**Available records:**
==================================================
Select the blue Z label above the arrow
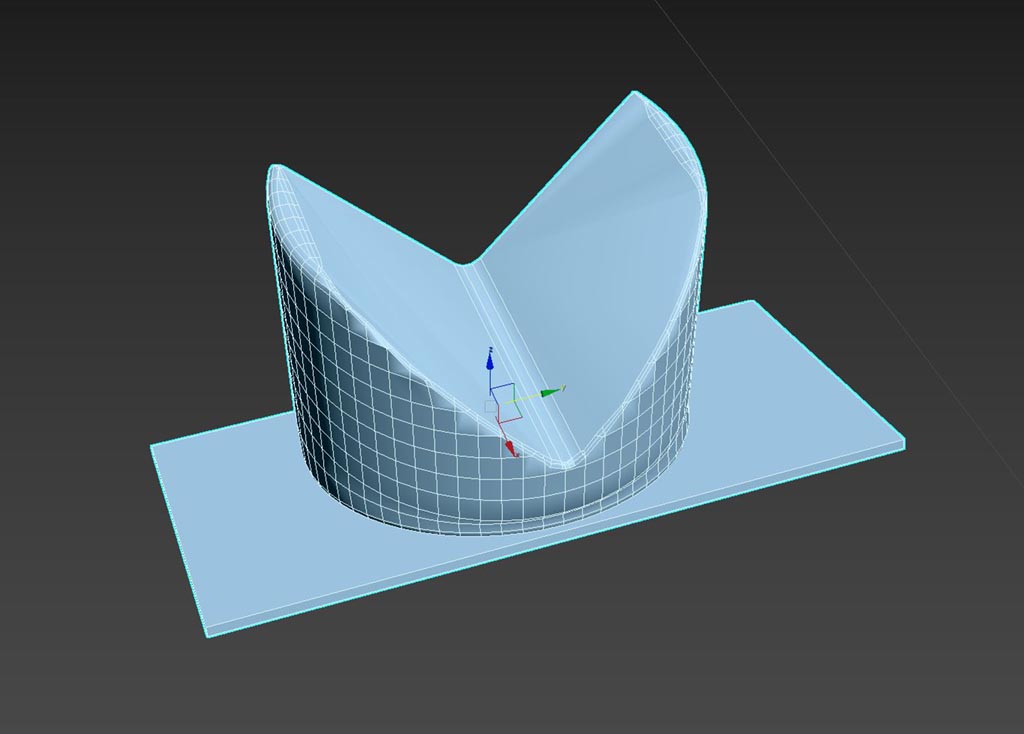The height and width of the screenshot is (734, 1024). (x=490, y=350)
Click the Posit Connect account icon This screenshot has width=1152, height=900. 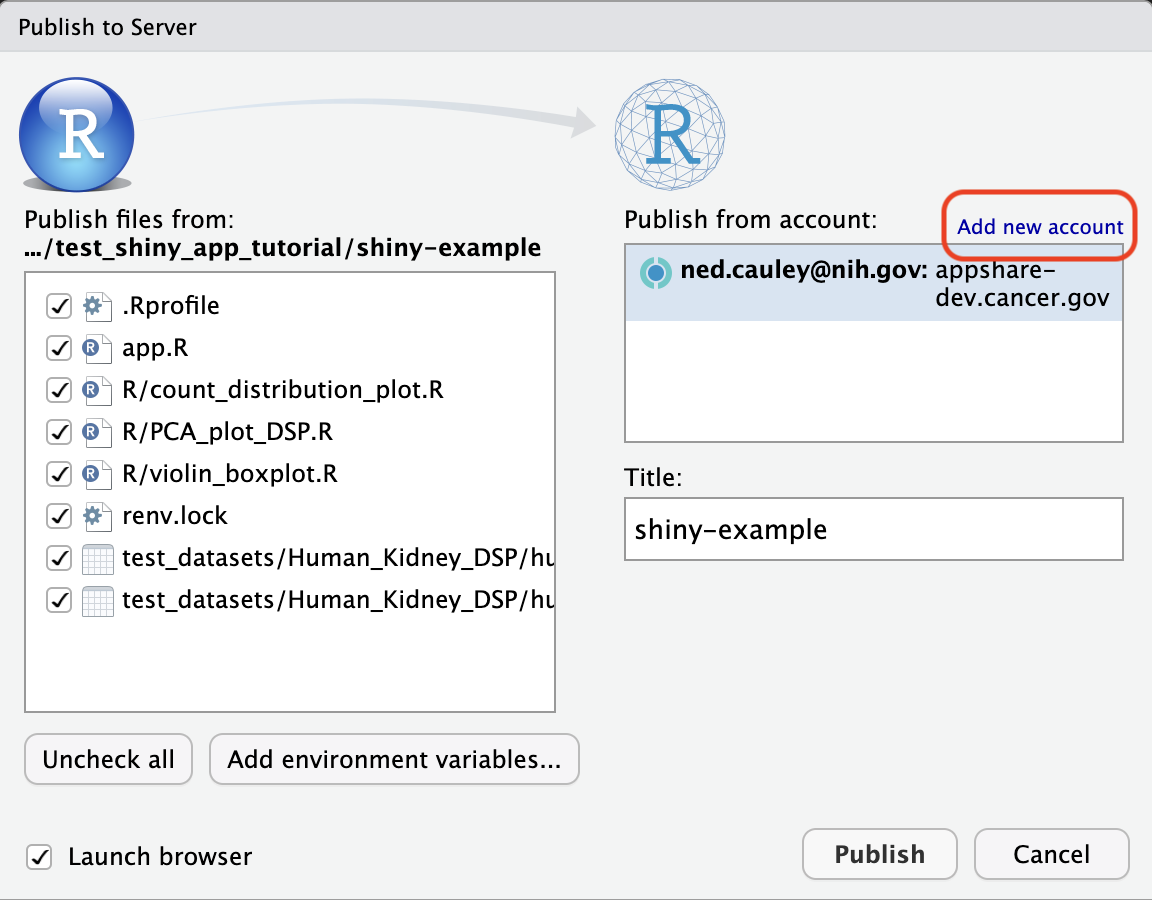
==================================================
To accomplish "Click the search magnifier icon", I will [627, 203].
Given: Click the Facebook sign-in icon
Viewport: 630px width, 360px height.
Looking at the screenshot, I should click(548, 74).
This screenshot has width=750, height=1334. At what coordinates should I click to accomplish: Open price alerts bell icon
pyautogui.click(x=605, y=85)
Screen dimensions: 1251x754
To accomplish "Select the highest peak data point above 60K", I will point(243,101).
==================================================
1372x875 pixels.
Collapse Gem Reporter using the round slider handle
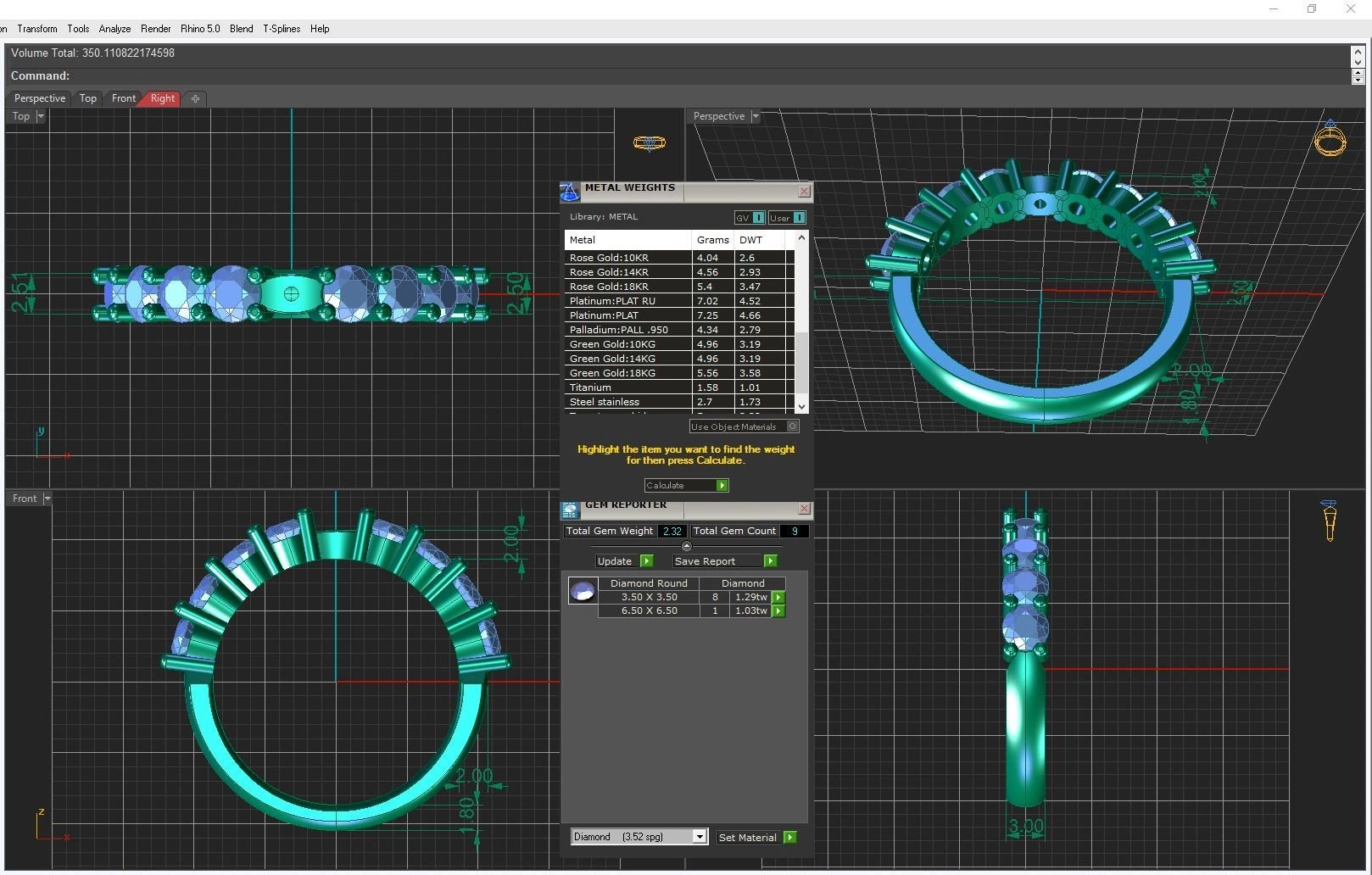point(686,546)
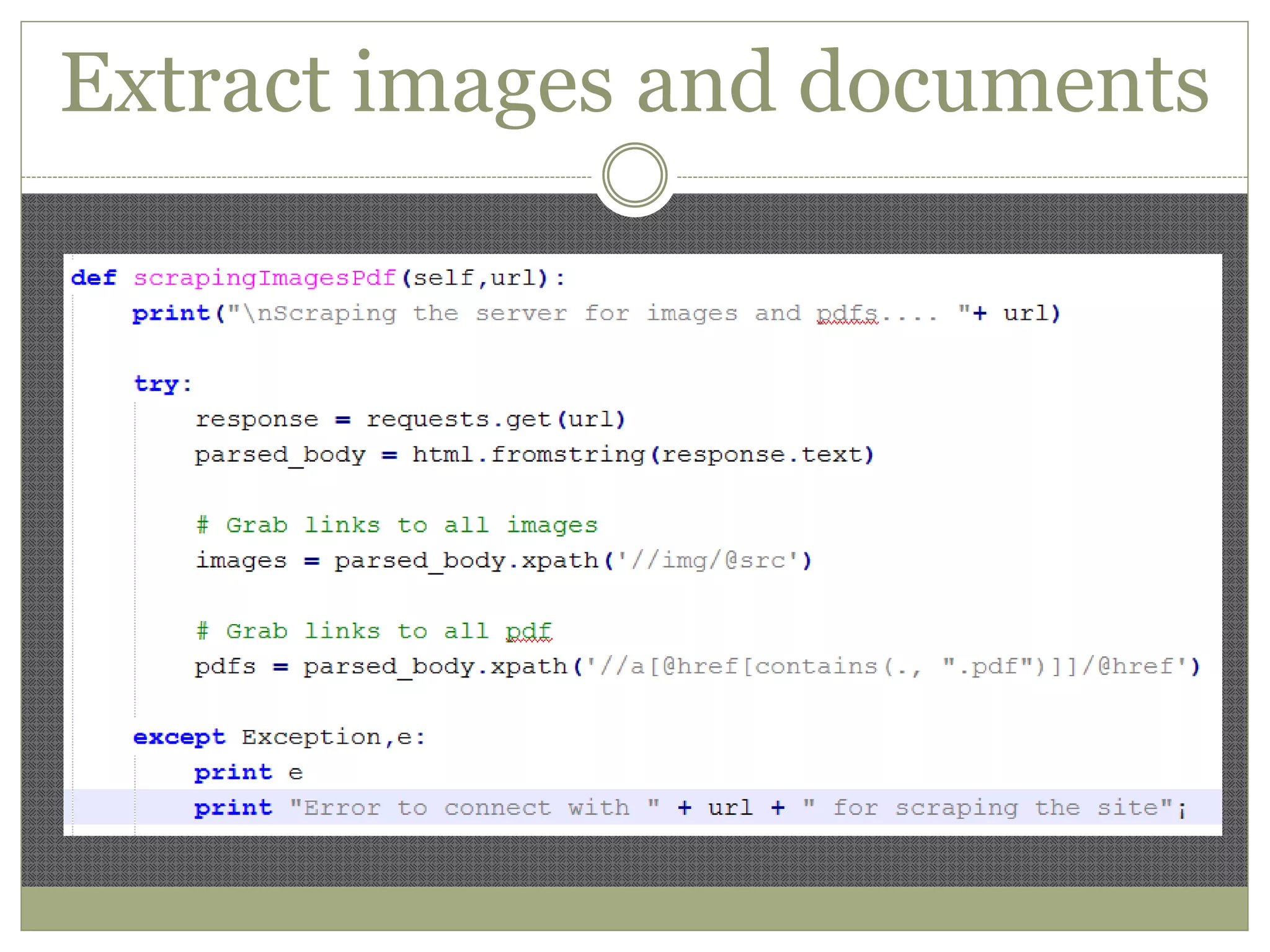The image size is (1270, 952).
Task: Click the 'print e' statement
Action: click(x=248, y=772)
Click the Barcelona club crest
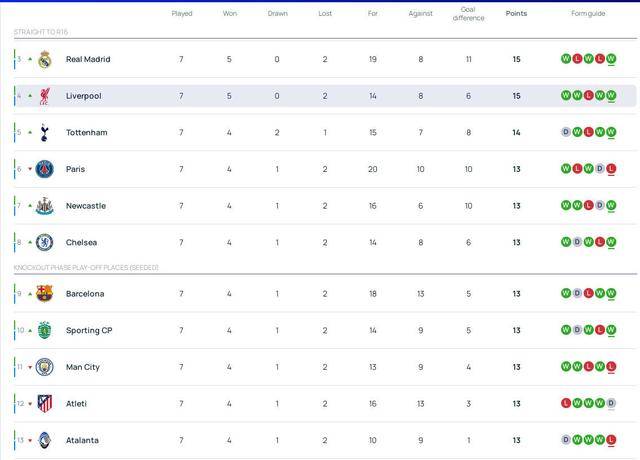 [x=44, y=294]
==================================================
**Problem description:**
Write out the entries above word for word, starting at the line containing "Select the blue Z label above the arrow" and ending at the line containing "Click the Posit". Leave the pictures out.

**Exercise output:**
Select the blue Z label above the arrow
The height and width of the screenshot is (734, 1024). (x=490, y=350)
Click the Posit Connect account icon This screenshot has width=1152, height=900. 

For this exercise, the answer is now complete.